:: What you should do ::
Leave the images aside and output every entry exactly.
○ ○ ○ ○ ○ ○ ○
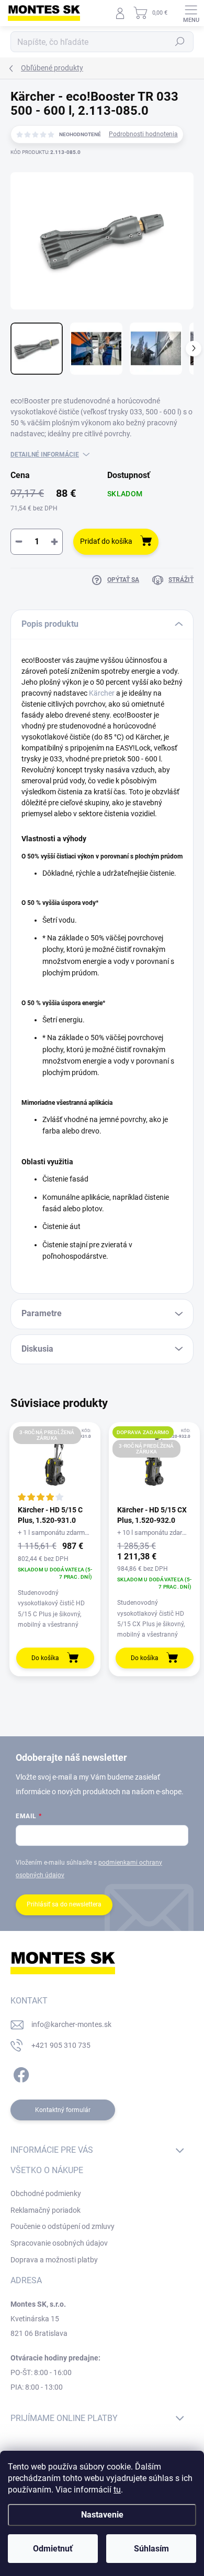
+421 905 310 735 (60, 2045)
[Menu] (191, 13)
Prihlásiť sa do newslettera (64, 1904)
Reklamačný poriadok (45, 2210)
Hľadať (180, 41)
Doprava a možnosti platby (54, 2260)
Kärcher (102, 693)
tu (117, 2490)
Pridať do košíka (106, 541)
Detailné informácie (44, 454)
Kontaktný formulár (62, 2110)
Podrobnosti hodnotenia (143, 134)
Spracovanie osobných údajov (59, 2243)
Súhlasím (151, 2549)
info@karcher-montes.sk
○ ○ ○ ○ ○ ○ ○
:: The answer ::
+421 905 310 735 (60, 2045)
[Menu] (191, 13)
Prihlásiť sa do newslettera (64, 1904)
Reklamačný poriadok (45, 2210)
Hľadať (180, 41)
Doprava a možnosti platby (54, 2260)
Kärcher (102, 693)
tu (117, 2490)
Pridať do košíka (106, 541)
Detailné informácie (44, 454)
Kontaktný formulár (62, 2110)
Podrobnosti hodnotenia (143, 134)
Spracovanie osobných údajov (59, 2243)
Súhlasím (151, 2549)
info@karcher-montes.sk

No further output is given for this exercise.